Lines with "computer": please show every one of them from the listing below.

(Task inputs)
+++++

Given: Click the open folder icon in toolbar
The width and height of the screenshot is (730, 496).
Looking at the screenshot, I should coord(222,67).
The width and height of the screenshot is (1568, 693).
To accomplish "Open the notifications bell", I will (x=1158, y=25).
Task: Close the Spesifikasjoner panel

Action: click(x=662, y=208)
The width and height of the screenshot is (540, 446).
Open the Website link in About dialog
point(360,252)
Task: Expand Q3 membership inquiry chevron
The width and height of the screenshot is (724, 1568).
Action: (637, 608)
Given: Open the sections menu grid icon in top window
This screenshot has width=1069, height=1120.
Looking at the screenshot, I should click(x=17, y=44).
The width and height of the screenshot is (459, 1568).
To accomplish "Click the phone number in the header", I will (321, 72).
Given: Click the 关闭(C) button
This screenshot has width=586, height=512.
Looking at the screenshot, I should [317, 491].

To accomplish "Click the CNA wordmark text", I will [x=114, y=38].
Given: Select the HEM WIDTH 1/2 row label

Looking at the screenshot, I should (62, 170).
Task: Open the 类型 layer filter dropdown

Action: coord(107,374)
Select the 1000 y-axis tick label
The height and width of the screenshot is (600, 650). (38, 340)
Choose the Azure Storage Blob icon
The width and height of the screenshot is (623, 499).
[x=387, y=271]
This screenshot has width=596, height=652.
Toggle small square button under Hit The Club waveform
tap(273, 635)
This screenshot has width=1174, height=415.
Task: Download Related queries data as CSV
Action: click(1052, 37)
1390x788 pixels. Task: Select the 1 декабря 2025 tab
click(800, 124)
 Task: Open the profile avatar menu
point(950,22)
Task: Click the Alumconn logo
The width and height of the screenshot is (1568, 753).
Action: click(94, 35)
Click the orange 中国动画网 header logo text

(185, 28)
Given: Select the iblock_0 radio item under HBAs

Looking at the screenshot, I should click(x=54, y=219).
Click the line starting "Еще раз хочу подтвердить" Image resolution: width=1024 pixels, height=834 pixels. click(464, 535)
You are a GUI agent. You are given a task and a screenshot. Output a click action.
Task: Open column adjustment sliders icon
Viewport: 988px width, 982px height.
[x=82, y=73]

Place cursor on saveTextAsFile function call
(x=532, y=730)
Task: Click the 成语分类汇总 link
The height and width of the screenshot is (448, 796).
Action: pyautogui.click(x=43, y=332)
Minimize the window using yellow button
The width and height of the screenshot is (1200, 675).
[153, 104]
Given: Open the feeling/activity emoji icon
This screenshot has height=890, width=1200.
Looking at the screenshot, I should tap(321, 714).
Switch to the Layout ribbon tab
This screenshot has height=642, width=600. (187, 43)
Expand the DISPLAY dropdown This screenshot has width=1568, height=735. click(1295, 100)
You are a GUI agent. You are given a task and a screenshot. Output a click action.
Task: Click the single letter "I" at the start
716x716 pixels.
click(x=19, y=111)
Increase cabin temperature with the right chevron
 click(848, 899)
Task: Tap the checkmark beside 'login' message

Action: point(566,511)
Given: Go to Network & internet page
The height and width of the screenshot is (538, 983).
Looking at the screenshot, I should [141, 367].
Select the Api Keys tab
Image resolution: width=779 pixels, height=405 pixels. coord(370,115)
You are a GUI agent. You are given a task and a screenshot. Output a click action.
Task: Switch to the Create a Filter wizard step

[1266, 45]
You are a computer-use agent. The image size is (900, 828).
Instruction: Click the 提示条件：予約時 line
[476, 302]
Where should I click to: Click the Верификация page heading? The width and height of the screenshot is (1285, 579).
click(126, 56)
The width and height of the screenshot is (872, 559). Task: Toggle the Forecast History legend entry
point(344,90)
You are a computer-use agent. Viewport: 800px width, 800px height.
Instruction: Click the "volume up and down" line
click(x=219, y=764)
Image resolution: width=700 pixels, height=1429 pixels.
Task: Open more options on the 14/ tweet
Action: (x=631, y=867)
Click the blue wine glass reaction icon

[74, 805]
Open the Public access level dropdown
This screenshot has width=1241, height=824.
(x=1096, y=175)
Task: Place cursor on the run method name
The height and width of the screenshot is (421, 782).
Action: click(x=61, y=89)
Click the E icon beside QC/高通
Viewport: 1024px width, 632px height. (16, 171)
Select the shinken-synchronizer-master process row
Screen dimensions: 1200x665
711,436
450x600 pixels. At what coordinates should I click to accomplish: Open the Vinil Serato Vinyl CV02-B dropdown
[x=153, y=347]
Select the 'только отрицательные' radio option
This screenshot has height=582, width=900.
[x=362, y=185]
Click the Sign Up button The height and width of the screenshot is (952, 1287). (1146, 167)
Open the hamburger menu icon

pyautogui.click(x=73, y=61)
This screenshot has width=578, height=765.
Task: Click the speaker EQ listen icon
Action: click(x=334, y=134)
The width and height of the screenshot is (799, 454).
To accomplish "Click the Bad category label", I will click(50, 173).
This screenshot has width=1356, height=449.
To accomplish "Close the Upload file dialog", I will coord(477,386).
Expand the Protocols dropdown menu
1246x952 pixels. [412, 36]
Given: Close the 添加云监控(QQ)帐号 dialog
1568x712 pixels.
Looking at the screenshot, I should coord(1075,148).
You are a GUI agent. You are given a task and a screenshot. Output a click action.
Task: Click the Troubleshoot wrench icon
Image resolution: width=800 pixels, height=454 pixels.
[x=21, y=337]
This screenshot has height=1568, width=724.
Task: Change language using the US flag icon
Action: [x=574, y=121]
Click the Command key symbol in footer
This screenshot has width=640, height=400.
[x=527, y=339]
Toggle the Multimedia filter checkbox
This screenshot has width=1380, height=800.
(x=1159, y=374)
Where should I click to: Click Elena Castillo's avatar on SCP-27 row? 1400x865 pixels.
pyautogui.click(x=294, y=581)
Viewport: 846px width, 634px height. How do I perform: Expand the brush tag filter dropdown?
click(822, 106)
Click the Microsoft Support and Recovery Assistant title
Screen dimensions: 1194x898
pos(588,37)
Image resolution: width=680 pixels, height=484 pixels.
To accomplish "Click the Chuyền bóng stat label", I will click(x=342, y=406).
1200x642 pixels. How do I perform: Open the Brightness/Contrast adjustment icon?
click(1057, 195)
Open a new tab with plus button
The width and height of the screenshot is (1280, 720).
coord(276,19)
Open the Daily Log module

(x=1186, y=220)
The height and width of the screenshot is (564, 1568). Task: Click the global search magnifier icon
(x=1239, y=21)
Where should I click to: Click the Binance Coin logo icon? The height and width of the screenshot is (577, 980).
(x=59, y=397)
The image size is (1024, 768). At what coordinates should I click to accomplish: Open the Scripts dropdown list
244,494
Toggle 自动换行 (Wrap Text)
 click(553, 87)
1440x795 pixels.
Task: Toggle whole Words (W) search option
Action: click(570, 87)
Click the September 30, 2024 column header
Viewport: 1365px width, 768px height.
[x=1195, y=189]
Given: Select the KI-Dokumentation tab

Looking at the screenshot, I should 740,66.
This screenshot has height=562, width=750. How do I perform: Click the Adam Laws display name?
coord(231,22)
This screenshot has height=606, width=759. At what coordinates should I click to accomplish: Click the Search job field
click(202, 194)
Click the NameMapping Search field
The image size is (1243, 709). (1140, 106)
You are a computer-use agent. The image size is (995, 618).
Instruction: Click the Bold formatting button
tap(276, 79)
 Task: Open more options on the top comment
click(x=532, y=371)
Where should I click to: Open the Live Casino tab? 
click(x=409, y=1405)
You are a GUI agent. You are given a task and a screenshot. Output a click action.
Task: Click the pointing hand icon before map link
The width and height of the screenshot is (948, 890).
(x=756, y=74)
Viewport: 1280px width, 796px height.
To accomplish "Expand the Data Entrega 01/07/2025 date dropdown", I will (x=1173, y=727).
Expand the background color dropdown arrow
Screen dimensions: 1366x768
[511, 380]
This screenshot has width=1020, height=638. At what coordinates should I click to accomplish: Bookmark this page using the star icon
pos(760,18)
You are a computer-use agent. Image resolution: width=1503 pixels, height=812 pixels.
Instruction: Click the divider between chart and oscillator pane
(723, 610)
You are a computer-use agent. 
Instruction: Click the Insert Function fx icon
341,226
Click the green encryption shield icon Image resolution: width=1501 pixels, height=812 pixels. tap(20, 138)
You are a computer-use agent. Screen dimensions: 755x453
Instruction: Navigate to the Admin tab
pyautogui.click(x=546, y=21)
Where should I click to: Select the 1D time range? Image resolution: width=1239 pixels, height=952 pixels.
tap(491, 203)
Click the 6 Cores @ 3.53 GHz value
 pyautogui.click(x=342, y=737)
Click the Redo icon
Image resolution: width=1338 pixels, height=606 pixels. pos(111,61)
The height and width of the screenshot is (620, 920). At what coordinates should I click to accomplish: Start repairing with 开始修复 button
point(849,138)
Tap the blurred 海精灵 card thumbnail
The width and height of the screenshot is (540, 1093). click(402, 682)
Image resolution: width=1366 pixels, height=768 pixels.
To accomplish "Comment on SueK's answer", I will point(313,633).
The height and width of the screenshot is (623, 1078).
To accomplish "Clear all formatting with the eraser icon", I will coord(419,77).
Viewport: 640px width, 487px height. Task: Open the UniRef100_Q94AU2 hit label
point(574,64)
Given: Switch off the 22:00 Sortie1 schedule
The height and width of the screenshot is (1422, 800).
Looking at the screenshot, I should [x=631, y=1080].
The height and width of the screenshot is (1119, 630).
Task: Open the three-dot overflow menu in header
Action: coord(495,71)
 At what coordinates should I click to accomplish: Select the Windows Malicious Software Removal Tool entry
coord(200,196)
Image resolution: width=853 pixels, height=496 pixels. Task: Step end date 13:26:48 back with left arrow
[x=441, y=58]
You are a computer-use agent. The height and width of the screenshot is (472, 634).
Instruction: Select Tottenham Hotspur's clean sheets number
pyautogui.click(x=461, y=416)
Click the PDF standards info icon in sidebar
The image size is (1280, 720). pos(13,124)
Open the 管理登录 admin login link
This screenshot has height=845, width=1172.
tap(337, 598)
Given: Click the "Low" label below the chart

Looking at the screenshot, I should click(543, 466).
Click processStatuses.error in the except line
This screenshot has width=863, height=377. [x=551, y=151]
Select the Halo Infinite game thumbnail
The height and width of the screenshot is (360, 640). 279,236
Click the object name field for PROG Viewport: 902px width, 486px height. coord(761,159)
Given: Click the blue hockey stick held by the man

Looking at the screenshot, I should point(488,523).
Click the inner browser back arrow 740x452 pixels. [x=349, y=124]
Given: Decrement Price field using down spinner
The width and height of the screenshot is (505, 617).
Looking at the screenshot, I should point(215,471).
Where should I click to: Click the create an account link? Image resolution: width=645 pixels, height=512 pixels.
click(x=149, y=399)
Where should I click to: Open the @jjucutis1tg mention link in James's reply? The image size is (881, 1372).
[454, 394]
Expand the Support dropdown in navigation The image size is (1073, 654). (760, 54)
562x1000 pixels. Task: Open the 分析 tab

+++++

(Solved exercise)
You are a computer-use agent. The image size is (900, 828).
You are a computer-use agent. Viewport: 800px width, 800px height.
You are a computer-use agent. The image size is (995, 618).
You are a computer-use agent. Image resolution: width=1503 pixels, height=812 pixels.
You are a computer-use agent. 
You are a computer-use agent. Screen dimensions: 755x453
You are a computer-use agent. The height and width of the screenshot is (472, 634).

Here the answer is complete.